少し複雑なストーリーになると理解が追いつかなってきた今日この頃、これはシンプルでわかりやすいストーリーで観やすかった。にも関わらず、深いテーマをしっかりと描いていて見応えもあった、満足。

前科者とそれに寄り添う保護司のお話。犯罪行為は決して許されるものではないが、環境や周りの人間に恵まれていないだけで、そしてちょっと弱い心を持っているだけで犯罪者になってしまった人がいる。

そんな人の更生を手助けする保護司の仕事はとても素晴らしい。有村架純演じる佳代はコンビニで働きながら無報酬の保護司の仕事に全力で取り組んでいる。

彼女にも保護司の仕事をするキッカケの事件があり、殺人の前科があって保護観察中の工藤(森田剛)にも、やりきれない過去と現在がある。

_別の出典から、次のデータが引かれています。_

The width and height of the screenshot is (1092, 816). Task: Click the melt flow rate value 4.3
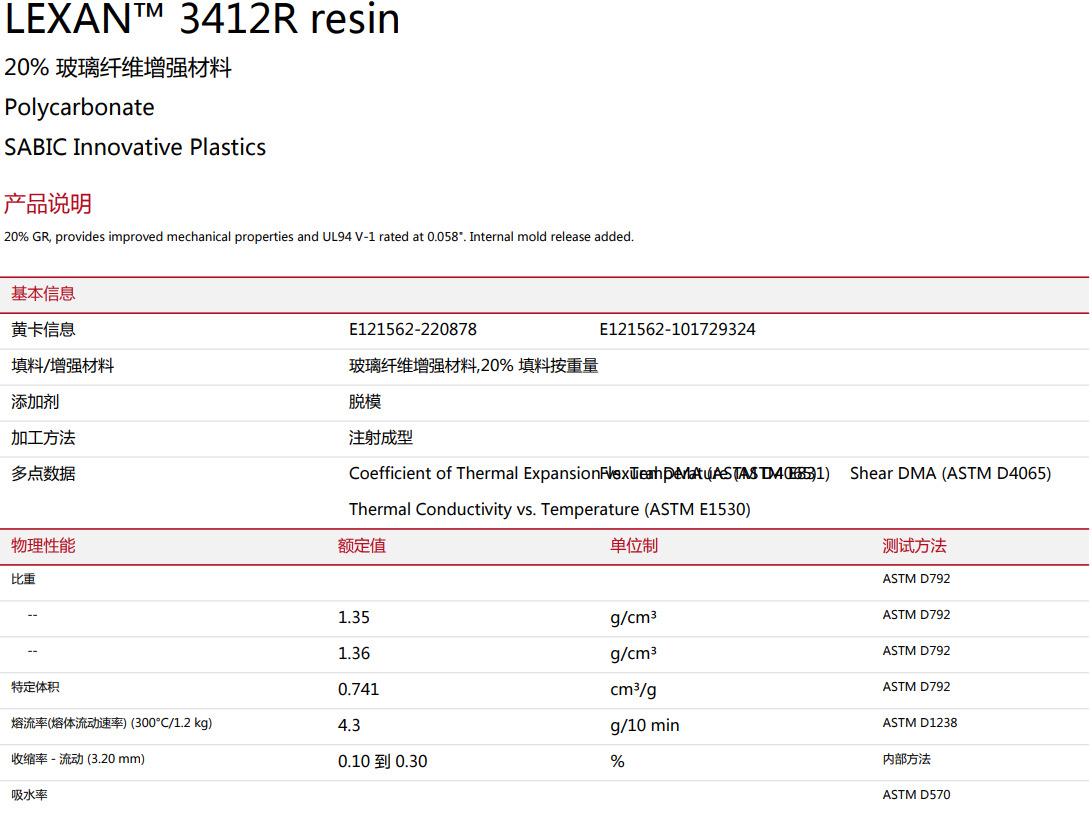click(349, 726)
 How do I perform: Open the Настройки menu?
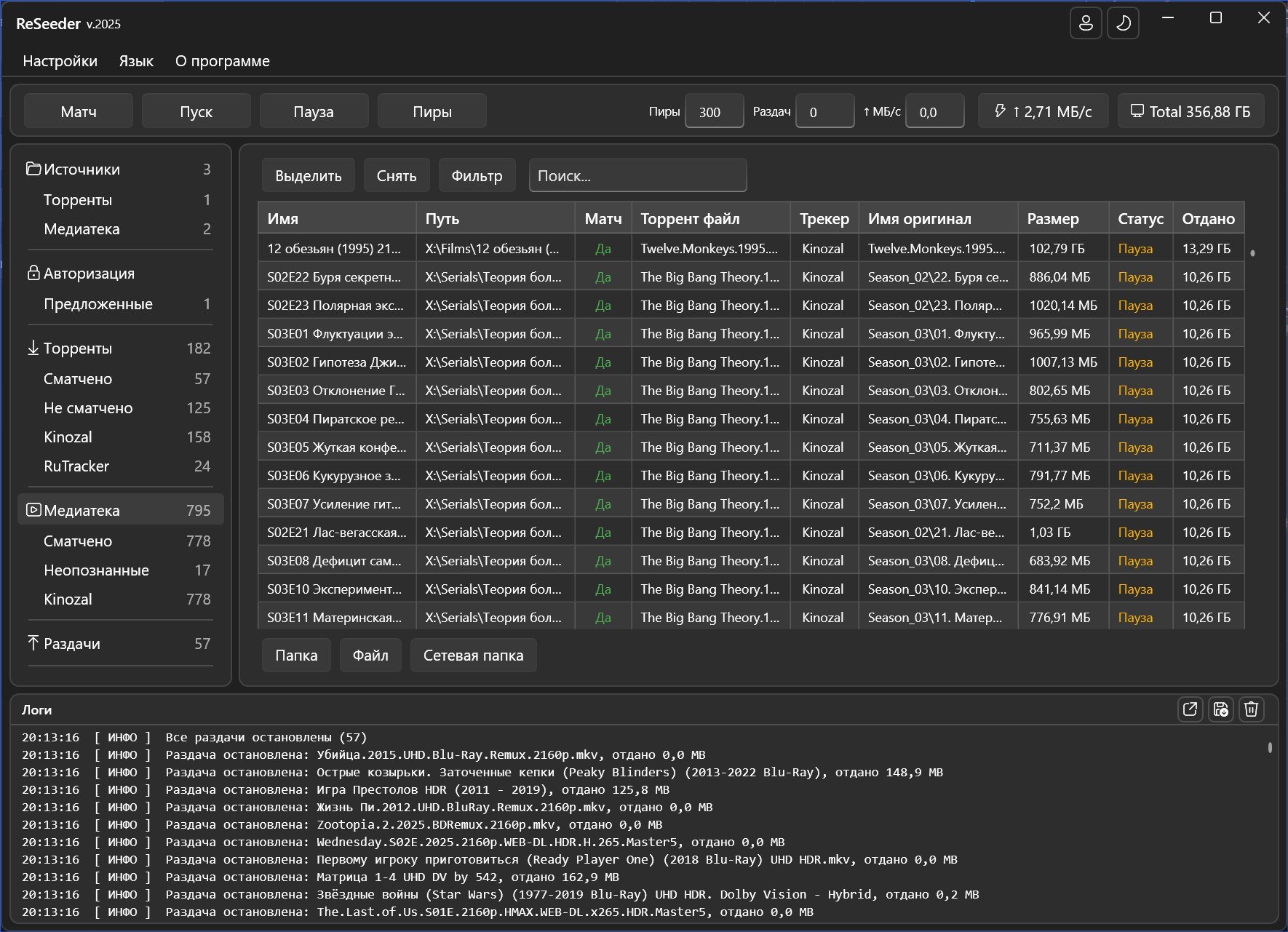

最近、抽象的な描写で解釈に委ねる作品も多い中、本作では佳代や工藤の過去と人物像をしっかり描いているので、彼らがなぜこういう行動を取るのかスッと入ってくる。観ていて全部腑に落ちる。

人間の弱さに向き合い、人間を信じる事の大切さを保護司という尊い職業を通じて、その大切さを感じさせてくれる作品だった。

地味なビジュアルでひたむきに生きる保護司を女性を演じる有村架純、不器用だが優しくて弱い人間を演じる森田剛、二人の演技が作品の完成度を高いものにしてくれていた。